YURT DIŞINDA DAHA FAZLA TALEP GÖRÜYOR
Manisa’da üretilip yurtdışına gönderilen 680 taş bebeğin olduğunu kaydeden Demirel, “Manisa dışındaki kaymakamlıklardan ve belediyelerden talepler geldi. Ama bunun en üzücü tarafı şuydu. Bebekleri Manisa’da yapıyoruz, Manisa’nın kültürüyle yapıyoruz ama neresi alıyorsa altlarında onların isimleri yazıyordu. Mesela X kaymakamlığı aldığında X kaymakamlığı yazıyordu. Sanki oranın bebekleriymiş gibi oluyor. Manisa’da o dönemin valisi çok sahip çıktı proje başladığında. Hemen hemen yurtdışında 680 tane bebeğimiz var bizim. O buradan gittiği her yere bu bebekleri götürdü. Ya da buraya gelen bütün misafirlerine bu bebekleri verdi. Neden bunu yaptı. Çünkü bu bebekler koleksiyon bebekler. Her bir tek bir tane çalışılıyor. Tamamen Manisa yöresine özgü çalışılıyor. Tamamen folklorik kültürümüzü yansıtacak şekilde çalışılıyor. Öyle olduğu için de büyük talep görüyor. Bizden çok yurtdışında talep görüyor bebeklerimiz. Bir gün Japon heyeti valiliğe gelmişti gençlerden oluşan. Vali Bey bunları onlara hediye ettiğinde her biri sanki bir mücevheri tutar gibi tutuyordu bebekleri, onlar için kıymetliydi. Ama bizim içinde kıymetli olmalıydı” dedi.

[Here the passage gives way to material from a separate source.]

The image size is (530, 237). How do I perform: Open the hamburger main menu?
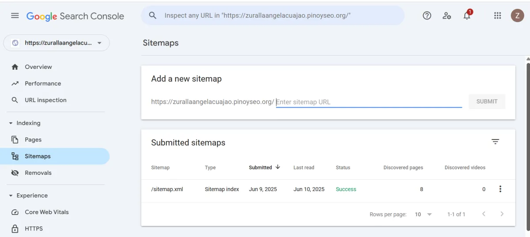point(15,16)
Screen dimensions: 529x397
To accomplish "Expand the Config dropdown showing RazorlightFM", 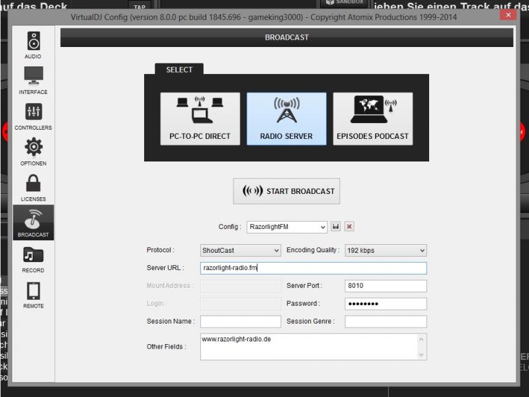I will 287,227.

EKMEĞİMİZ TAŞTAN RASTGELE KONULMUŞ BİR İSİM DEĞİL
Kursun taş bebek ve taş boyama olmak üzere iki aşamanın yer aldığını vurgulayan Demirel, “Kursumuzun iki aşaması var. Sadece taş bebek değil taş boyama da var. Seramik hamuruyla çalıştığımız çalışmalarımız. Biz taşı hamurla kabartma rölyef ile yerine göre boyayla yerine göre birçok teknikle birleştirerek kullanıyoruz. E ne çıkıyor ortaya bir sürü ürün çıkıyor. Yani bir proje ekmeğimiz taştan rastgele konulmuş bir isim değil. Gerçekten bundan ekmek çıkar mı çıkar. Bunun da sürdürülebilirliği çok önemli. Bunun sürdürülebilirliği yine Kurşunlu Han’da Yadigar Hediyelik Eşya. Projeyi yaptık. Ama arkasını da getirdik. Sürdürülebilirliğini de yaptık. Belediye her zaman için yanımızda oldu. Şehzadeler Belediyemiz ilk günden itibaren projemizin içinde oldu. Hiç kırmadılar. Hem başkanımız hem kültür müdürümüz sürekli her anlamda projenin içinde yer aldılar. Bu anlamda da projemiz daha da büyümüş oldu. Çünkü desteksiz hiçbir şeyi büyütemezsiniz. Şehzadeler Belediye Başkanımız Ömer Faruk Çelik, Kültür Müdürümüz Ramazan Şevik ve çalışanlara teşekkür ediyoruz” dedi.
DENİZ KIYILARINDAN TAŞLARI TOPLUYORUZ
Kursiyerlerden emekli öğretmen Mine Albayrak, “Bu kurslara talep çok fazla olduğu için bende zor girdim bu kursa. Vaktimiz çok güzel geçiyor. Taş boyamanın haricinde geri dönüşüm yapıyoruz. Deniz kıyılarından taşları topluyoruz. Yapıştıracağımız malzemeleri çevremizden atık malzemelerden buluyoruz. Çok zevkli bir kurs. Funda hocamıza desteklerinden dolayı teşekkür ediyoruz” dedi.
TAŞ BOYAMAYI ÇOK SEVDİM
Emekli kamu görevlisi Birsel Anıl, “Bir dönem psikolojim çok bozulmuştu annemi babamı kaybettikten sonra. Bu boyama işine girdim. Taş boyamayı çok sevdim. Çok zevkle ve isteyerek yapıyorum. Funda Hocam gibi bir h0ocayla çalıştığımız için mutluyuz. Haftada iki gün geliyoruz. Bir şeyler yapmak önemli” dedi.
SEVEREK GELİYORUZ
Ev hanımı Nurcan Özkaya Arslan, “Severek geliyoruz. Hocamızın bize öğrettiklerine değer veriyoruz. Taş boylama çok güzel bir şey. Hayatta gördüğümüz manzaraları taşlarla tekrar kendi hayalimizi de katarak şekillendiriyoruz, pano haline getiriyoruz. Pazartesi ve Cuma günleri kursa geliyoruz” dedi.